Man and Nature is considered a founding text of the American Conservation Movement and has influenced countless people over its 150 year history. Shown with the book is George Perkins Marsh's walking stick, c 1840-1860, a gift from Caroline Crane Marsh to Frederick Billings in 1883.
A view of the Marsh House, c. 1869. It is estimated that by this time, 80% or more of Vermont's original forests had been cleared to create pastures and farmland.
Frederick Billings and his wife Julia bought the Marsh property in Woodstock in 1869. A Vermont lawyer who made his fortune in San Francisco during the 1850's Gold Rush, Frederick Billings had seen first hand the amazing natural wilderness of this country; he also saw the damage cause by overuse and exploitation. Having read Man and Nature in 1864 upon his return east, Frederick was determined to return his home state of Vermont to its natural, forested beauty.
Billings set out to plant trees by the thousands to reforest Mount Tom and demonstrate progressive forest management practices. That work, and the commitment to stewardship, was continued by his wife and children.
Frederick Billings established the Billings Farm in 1871, which was run using modern scientific principles as a model for other local farmers.
Elizabeth Billings, an amateur botonist with an aim to inventory all of the plants within a 6 mile radius of Woodstock VT, collected over 1000 herbarium specimens.
A view of Mt. Tom, c. 1869. It is possible to see the reforestation project begun by Frederick Billings and continued by his family. Thousands of trees were planted on Mt. Tom to restore the landscape.
MARY AND LAURANCE ROCKEFELLER
Mary French, granddaughter of Frederick and Julia Billings, and her husband, Laurance Rockefeller, continued the stewardship legacy set forth by both Marsh and Billings. One of the foremost conservationists and philanthropists of the twentieth century, Laurance combined the ecological philosophy of George Perkins Marsh with the practical conservationist approach of Frederick Billings.

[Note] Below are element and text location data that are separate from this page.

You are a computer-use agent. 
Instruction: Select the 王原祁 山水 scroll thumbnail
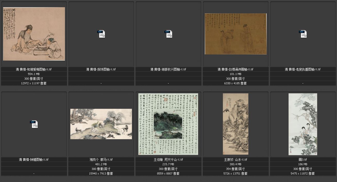click(235, 124)
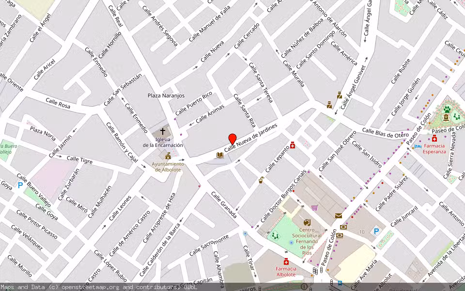Image resolution: width=465 pixels, height=291 pixels.
Task: Click the circular info icon near the bottom crossing
Action: point(304,287)
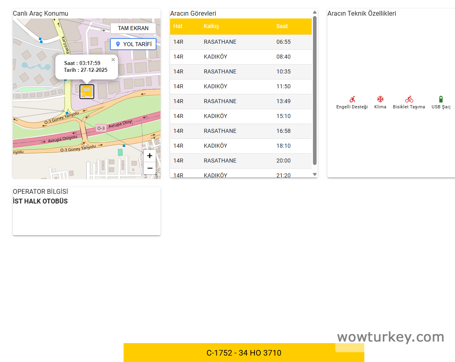
Task: Close the Saat/Tarih info popup
Action: click(x=113, y=59)
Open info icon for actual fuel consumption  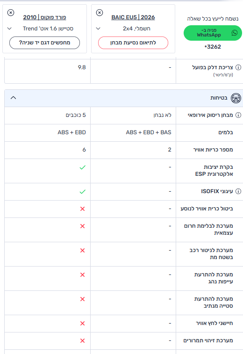(238, 67)
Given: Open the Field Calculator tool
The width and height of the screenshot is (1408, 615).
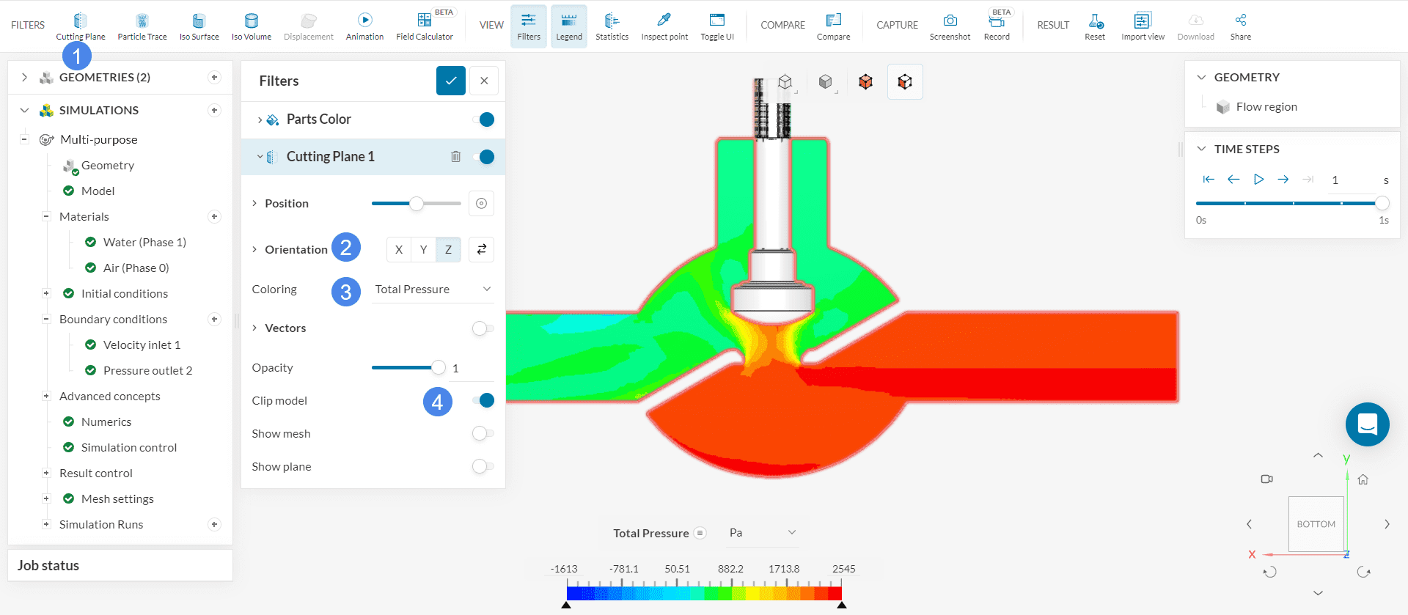Looking at the screenshot, I should click(x=424, y=26).
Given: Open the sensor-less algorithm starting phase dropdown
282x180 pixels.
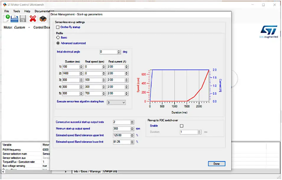Looking at the screenshot, I should pyautogui.click(x=116, y=102).
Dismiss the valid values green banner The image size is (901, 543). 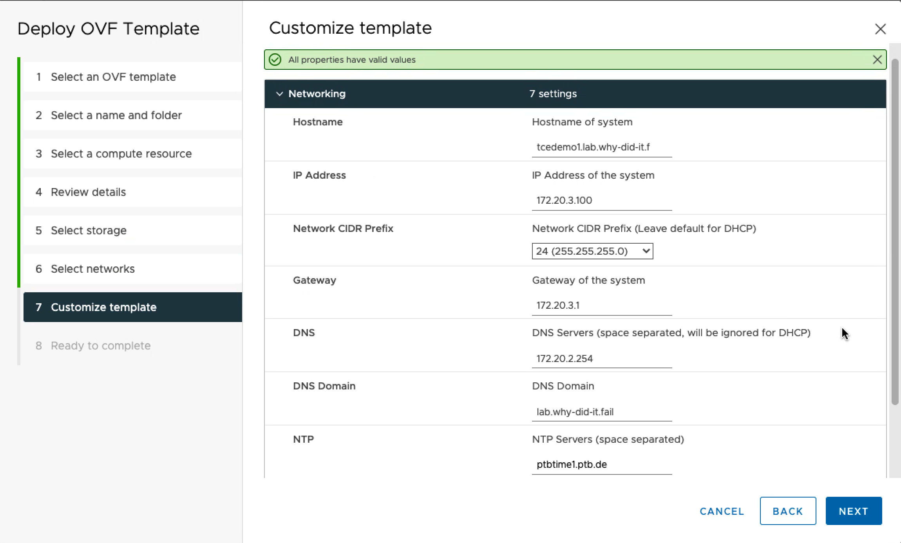[x=877, y=60]
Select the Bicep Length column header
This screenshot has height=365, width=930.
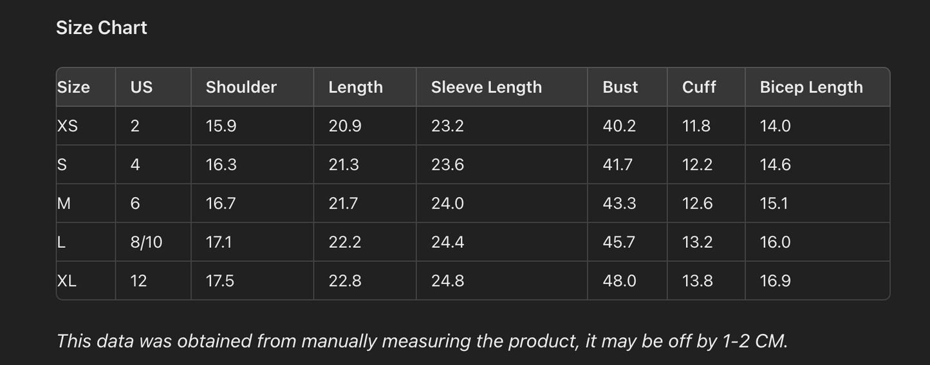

The Rockefellers established the Billings Farm and Museum in 1983 to share Vermont's rural, cultural, and agrarian heritage; and donated Mary's ancestral home and surrounding forest to the National Park Service in 1992.
"The true importance of Marsh, Billings and those who follow in their footsteps goes beyond simple stewardship. Their work transcends maintenance...each generation must not only be stewards but activists, innovators, and enrichers."
~ Laurance Rockefeller, 1998
View from the Mansion porch overlooking the working farmlands that are now part of the Billings Farm & Museum, and Blake Hill, which is now protected by a scenic easement donated by the Rockefellers to the National Park.
An aerial view of Mt. Tom and Billings Farm, c. 1998. The forested landscape of the mountain more than 100 years later is a stark contrast from its appearance in 1869. The National Park continues the tradition of sustainable forestry on Mount Tom, which is now one of the oldest continuously managed forests in the United States.